The advantage is simplicity. The downside of boxing integers is that every arithmetic operation 1) goes through extra pointer indirections and 2) requires allocating an object for the result. That's generally really slow.

Java virtual machines use this representation for all class-typed variables and fields. That's why int is fast and Integer is slow (barring optimization, etc etc).

2: Two words

Another possible representation is to use two words to represent every value. The first is the type tag and the second is either the immediate value (in the case of types like integers, booleans, characters, etc) or a pointer (in the case of strings, objects, arrays, etc).

That eliminates the allocation and memory indirection problem associated with boxing integers etc, but it makes the value representation twice as big, which is wasteful.

3: One word with tag bits

A third kind of representation "optimizes" the second representation by squeezing the type tag and value into a single word. If all objects are allocated 32-bit aligned, then every valid pointer ends in 2 zero bits. (Or 3 for 64-bit alignment, etc.) Those bits can be used to discriminate between a very few basic types. For example, here's one tagging system:

  1. xxxxxx00 means the integer value xxxxxx (sign-extended). Integers in this representation are called "fixnums".
  2. vvvvvv01 means vvvvvv interpreted as another kind of small value (like a boolean, "null", character, etc)
  3. pppppp10 means an object at address pppppp00 (where the object starts with a more detailed type header)

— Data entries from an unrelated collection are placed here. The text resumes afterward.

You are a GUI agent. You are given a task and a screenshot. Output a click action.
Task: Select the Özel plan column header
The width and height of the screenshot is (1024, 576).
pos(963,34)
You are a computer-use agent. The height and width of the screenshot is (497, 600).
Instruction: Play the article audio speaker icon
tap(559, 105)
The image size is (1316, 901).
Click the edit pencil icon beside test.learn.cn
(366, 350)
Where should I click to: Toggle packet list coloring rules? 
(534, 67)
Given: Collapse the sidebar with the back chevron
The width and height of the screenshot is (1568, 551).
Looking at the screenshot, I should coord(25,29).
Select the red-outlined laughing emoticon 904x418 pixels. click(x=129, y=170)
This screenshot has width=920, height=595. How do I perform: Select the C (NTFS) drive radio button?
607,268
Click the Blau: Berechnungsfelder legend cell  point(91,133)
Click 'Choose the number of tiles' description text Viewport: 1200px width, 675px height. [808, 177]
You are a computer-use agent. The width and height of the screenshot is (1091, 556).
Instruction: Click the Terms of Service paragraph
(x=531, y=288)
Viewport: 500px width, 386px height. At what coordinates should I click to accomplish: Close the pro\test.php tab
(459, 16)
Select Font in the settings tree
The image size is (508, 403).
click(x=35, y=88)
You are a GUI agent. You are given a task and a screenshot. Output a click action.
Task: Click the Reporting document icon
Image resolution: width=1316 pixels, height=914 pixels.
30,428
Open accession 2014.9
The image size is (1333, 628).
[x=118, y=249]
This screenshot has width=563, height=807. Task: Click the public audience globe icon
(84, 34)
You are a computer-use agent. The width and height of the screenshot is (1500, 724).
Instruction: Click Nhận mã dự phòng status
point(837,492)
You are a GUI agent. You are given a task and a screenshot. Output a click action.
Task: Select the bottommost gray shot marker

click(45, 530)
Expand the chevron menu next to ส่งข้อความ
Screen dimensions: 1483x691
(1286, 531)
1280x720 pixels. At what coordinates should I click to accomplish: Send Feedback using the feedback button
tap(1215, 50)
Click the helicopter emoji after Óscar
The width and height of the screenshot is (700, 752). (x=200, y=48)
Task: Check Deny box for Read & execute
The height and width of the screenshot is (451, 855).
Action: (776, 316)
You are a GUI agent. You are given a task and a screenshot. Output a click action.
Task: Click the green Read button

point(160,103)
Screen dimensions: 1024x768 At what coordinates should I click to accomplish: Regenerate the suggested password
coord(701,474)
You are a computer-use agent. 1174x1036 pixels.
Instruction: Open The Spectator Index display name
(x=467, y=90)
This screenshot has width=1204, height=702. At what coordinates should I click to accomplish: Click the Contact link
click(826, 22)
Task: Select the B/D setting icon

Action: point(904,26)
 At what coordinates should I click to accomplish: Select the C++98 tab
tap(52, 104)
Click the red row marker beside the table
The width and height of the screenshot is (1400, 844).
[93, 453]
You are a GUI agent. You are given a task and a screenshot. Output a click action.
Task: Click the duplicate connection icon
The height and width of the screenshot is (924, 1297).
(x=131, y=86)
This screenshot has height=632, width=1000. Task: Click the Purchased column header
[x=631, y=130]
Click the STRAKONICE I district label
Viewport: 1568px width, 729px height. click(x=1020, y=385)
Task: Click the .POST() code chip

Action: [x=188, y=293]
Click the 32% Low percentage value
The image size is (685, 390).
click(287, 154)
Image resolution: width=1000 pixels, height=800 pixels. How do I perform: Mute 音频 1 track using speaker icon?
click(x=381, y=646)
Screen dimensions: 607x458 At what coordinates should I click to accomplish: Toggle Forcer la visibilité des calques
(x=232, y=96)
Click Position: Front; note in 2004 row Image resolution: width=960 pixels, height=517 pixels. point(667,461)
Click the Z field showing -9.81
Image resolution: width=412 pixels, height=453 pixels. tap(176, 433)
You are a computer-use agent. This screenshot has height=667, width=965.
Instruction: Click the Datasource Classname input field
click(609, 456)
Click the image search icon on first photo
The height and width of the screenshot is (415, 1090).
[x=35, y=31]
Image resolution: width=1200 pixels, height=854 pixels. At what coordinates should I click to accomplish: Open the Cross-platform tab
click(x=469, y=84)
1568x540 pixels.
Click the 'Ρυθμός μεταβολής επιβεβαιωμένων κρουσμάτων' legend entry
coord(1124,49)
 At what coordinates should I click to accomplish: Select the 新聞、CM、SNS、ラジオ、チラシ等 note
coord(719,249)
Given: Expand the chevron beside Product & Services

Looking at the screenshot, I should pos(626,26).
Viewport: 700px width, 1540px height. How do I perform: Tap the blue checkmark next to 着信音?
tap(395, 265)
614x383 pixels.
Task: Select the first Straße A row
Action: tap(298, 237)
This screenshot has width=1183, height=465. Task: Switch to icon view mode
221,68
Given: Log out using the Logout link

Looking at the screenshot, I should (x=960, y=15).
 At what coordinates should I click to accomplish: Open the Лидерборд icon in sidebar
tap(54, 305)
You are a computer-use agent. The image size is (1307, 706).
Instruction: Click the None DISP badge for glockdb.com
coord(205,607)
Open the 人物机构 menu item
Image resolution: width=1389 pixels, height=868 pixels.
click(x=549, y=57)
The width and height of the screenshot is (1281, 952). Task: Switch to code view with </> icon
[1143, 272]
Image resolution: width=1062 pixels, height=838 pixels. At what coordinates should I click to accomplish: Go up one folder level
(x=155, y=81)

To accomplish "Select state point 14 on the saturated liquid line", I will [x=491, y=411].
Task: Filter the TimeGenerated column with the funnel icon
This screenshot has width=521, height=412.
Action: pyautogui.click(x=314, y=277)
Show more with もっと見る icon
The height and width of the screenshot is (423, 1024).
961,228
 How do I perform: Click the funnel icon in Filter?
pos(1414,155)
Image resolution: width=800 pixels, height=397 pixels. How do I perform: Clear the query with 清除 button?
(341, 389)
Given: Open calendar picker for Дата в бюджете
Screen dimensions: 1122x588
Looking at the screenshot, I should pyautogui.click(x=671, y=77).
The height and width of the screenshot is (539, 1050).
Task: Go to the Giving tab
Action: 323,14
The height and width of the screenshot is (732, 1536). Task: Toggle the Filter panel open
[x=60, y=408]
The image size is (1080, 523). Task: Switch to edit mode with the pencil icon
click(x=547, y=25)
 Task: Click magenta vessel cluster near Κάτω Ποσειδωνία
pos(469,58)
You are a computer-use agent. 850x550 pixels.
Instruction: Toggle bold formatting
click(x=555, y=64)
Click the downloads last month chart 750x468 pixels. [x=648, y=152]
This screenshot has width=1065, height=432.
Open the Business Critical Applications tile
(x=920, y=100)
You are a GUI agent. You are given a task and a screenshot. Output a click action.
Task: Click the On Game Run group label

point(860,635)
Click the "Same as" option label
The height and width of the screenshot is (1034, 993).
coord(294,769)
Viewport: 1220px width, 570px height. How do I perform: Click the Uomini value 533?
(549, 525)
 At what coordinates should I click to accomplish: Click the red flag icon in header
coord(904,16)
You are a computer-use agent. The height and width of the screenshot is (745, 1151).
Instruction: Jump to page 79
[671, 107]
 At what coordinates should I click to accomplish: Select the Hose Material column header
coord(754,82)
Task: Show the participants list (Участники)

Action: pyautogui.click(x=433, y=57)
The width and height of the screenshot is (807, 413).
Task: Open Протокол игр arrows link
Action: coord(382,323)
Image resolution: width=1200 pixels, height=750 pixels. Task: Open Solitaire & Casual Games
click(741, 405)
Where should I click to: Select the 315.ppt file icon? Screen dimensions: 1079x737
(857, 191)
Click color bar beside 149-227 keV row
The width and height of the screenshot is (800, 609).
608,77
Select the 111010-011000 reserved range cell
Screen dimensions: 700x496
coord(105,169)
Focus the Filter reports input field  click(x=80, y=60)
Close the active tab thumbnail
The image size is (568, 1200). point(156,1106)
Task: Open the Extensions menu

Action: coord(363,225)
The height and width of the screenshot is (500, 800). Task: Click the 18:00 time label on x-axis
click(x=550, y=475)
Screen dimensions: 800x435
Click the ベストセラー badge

Like representation 2 above, this representation scheme also avoids boxing (most) small data, but it avoids bloat because values are still represented by a single word. It requires some degree of cooperation with the garbage collector (to recognize and follow pointers), but so does 2.

For a language like Scheme, which has unlimited-size integers as well as other kinds of numbers, like "flonums" (floating point numbers) and "ratnums" (exact rational numbers, or fractions), an arithmetic operation like a+b is compiled like this:

if a and b are both fixnums:
  add a and b directly
  on overflow, jump to the general addition function
  otherwise, that's the result
otherwise, jump to the general addition function

The general addition function just plods through all the cases, figures out promotions if necessary, and does the appropriate work for the kinds of numbers given. But if most of the time a and b are fixnums, then the computation happens in line and it's fast.

This representation is fast and compact, although operations (primitive arithmetic, object field fetch, etc) get a little more complicated to check and compensate for tag bits. One downside of this approach is that you generally cannot use it if you're writing an interpreter/VM in a typical typed, safe language like Java, C#, ML, etc. The type system won't let you turn pieces of integers into pointers. You can do it in C, which is unsafe.

Yet another variation of this representation idea is "NaN-encoding": there are around 2^51 bit patterns that mean "not a number" as IEEE double-precision floating point numbers. Why not represent valid floating-point numbers as themselves and pack other values into NaN-space?